• _What needs to be done_: Rewrite the data below, replacing every "icon" with "symbol" and leaving everything else unchanged.

• _Data extract_:

···

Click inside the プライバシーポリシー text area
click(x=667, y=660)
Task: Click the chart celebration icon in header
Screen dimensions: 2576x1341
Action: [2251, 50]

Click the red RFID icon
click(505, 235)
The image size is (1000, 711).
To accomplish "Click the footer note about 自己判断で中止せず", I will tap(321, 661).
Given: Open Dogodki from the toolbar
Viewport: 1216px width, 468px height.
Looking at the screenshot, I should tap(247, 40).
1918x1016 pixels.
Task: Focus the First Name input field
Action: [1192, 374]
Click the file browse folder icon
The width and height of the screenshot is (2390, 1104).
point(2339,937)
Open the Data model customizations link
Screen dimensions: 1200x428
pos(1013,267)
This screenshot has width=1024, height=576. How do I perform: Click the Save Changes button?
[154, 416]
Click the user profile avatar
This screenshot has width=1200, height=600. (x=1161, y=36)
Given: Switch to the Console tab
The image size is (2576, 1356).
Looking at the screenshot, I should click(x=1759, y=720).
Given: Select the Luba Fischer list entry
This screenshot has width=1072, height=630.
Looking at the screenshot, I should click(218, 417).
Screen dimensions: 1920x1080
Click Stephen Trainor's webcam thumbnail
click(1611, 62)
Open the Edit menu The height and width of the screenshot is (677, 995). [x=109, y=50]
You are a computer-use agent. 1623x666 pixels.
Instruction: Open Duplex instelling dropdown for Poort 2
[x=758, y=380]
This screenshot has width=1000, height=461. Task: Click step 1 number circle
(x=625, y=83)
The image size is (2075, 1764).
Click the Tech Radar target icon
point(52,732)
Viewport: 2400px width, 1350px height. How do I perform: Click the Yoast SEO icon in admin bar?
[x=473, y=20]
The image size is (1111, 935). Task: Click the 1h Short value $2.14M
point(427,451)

···

• _Solution to the exercise_:
Click inside the プライバシーポリシー text area
click(x=667, y=660)
Task: Click the chart celebration symbol in header
Screen dimensions: 2576x1341
Action: [2251, 50]

Click the red RFID symbol
click(505, 235)
The image size is (1000, 711).
To accomplish "Click the footer note about 自己判断で中止せず", I will tap(321, 661).
Given: Open Dogodki from the toolbar
Viewport: 1216px width, 468px height.
Looking at the screenshot, I should tap(247, 40).
1918x1016 pixels.
Task: Focus the First Name input field
Action: [1192, 374]
Click the file browse folder symbol
The width and height of the screenshot is (2390, 1104).
point(2339,937)
Open the Data model customizations link
Screen dimensions: 1200x428
pos(1013,267)
This screenshot has width=1024, height=576. How do I perform: Click the Save Changes button?
[154, 416]
Click the user profile avatar
This screenshot has width=1200, height=600. (x=1161, y=36)
Given: Switch to the Console tab
The image size is (2576, 1356).
Looking at the screenshot, I should click(x=1759, y=720).
Given: Select the Luba Fischer list entry
This screenshot has width=1072, height=630.
Looking at the screenshot, I should click(218, 417).
Screen dimensions: 1920x1080
Click Stephen Trainor's webcam thumbnail
click(1611, 62)
Open the Edit menu The height and width of the screenshot is (677, 995). [x=109, y=50]
You are a computer-use agent. 1623x666 pixels.
Instruction: Open Duplex instelling dropdown for Poort 2
[x=758, y=380]
This screenshot has width=1000, height=461. Task: Click step 1 number circle
(x=625, y=83)
The image size is (2075, 1764).
Click the Tech Radar target symbol
point(52,732)
Viewport: 2400px width, 1350px height. How do I perform: Click the Yoast SEO symbol in admin bar?
[x=473, y=20]
The image size is (1111, 935). Task: Click the 1h Short value $2.14M
point(427,451)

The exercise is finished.